Excerpt:
------------------------------

Blob

The Blob input plugin monitors a directory and processes binary (blob) files. It scans the specified path at regular intervals, reads binary files, and forwards them as records through the Fluent Bit pipeline. This plugin processes binary log files, artifacts, or any binary data that needs to be collected and forwarded to outputs.

Configuration parameters

The plugin supports the following configuration parameters:

Key

Description

Default

alias

Sets an alias for multiple instances of the same input plugin. This helps when you need to run multiple blob input instances with different configurations.

none

database_file

Specify a database file to keep track of processed files and their state. This enables the plugin to resume processing from the last known position if Fluent Bit is restarted.

none

exclude_pattern

Set one or multiple shell patterns separated by commas to exclude files matching certain criteria. For example, exclude_pattern *.tmp,*.bak will exclude temporary and backup files from processing.

------------------------------

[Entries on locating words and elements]
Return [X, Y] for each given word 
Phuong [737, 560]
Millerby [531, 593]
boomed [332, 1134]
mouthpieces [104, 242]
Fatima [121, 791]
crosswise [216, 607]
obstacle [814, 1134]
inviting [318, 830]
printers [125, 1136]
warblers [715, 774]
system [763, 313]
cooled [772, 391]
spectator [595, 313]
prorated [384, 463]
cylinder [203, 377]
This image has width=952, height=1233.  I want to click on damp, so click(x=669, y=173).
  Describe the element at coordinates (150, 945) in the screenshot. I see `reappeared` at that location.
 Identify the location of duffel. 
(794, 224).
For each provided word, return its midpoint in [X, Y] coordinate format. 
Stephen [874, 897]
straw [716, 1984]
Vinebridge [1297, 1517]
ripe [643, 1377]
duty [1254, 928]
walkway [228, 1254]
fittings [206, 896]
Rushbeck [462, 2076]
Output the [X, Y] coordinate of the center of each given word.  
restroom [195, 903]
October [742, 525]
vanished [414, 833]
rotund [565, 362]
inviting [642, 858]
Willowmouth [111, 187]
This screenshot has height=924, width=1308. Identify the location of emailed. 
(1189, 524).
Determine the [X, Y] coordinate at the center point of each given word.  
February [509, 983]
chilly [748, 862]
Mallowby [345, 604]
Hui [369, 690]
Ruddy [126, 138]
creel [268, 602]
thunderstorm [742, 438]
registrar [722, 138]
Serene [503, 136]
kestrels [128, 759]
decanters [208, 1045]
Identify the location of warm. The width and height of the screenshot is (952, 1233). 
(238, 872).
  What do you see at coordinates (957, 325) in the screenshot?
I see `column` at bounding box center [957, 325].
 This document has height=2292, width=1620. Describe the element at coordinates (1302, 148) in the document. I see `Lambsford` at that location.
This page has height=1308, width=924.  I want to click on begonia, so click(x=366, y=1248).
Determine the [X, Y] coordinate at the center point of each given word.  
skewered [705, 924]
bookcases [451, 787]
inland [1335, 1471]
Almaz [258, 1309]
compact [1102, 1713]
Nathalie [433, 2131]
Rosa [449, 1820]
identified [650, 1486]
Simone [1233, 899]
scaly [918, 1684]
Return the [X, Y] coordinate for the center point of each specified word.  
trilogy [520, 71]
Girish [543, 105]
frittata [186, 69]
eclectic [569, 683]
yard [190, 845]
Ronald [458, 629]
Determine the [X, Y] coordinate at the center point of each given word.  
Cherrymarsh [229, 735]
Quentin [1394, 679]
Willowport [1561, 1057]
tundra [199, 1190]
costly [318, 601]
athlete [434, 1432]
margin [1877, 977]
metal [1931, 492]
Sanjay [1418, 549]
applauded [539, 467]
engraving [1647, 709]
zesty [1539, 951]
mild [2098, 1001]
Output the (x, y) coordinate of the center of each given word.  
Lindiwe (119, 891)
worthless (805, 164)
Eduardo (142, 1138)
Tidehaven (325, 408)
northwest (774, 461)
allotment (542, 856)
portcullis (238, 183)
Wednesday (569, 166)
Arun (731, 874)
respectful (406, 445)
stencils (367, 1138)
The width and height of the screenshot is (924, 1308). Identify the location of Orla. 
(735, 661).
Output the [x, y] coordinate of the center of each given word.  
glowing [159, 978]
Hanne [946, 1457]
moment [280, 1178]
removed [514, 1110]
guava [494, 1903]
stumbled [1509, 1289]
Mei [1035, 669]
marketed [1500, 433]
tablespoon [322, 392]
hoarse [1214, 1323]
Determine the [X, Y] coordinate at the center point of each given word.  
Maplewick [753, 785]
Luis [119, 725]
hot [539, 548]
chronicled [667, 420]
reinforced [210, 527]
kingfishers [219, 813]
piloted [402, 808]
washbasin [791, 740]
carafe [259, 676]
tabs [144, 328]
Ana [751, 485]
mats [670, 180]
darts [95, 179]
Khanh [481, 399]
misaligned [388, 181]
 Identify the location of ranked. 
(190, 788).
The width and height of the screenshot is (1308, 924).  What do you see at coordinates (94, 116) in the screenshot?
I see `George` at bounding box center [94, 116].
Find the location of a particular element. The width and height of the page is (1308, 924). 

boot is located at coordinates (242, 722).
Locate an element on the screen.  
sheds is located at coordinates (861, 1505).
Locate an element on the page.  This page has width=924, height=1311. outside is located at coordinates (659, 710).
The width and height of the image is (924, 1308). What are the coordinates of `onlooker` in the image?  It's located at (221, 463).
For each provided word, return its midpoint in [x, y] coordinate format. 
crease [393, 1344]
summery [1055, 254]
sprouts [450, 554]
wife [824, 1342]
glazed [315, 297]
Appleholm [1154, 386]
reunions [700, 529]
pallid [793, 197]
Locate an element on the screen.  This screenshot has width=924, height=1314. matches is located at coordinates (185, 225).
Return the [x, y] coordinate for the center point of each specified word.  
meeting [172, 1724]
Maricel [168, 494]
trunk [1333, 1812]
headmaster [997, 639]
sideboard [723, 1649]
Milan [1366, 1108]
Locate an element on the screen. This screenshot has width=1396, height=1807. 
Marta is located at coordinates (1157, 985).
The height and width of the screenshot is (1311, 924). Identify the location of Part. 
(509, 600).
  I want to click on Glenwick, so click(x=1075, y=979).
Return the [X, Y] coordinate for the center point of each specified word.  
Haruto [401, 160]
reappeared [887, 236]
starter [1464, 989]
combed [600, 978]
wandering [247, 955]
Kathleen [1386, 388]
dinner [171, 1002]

------------------------------

What to work on:
- 1) Please output the passage of the Blob plugin page from "The plugin supports" up to and including "with different configurations.".
- 2) According to the Blob plugin page, what does the database_file parameter let the plugin do if Fluent Bit is restarted?
The rows have no connection to the Blob plugin page.

Solutions below:
- 1)
The plugin supports the following configuration parameters:

Key

Description

Default

alias

Sets an alias for multiple instances of the same input plugin. This helps when you need to run multiple blob input instances with different configurations.

- 2) It lets the plugin resume processing from the last known position.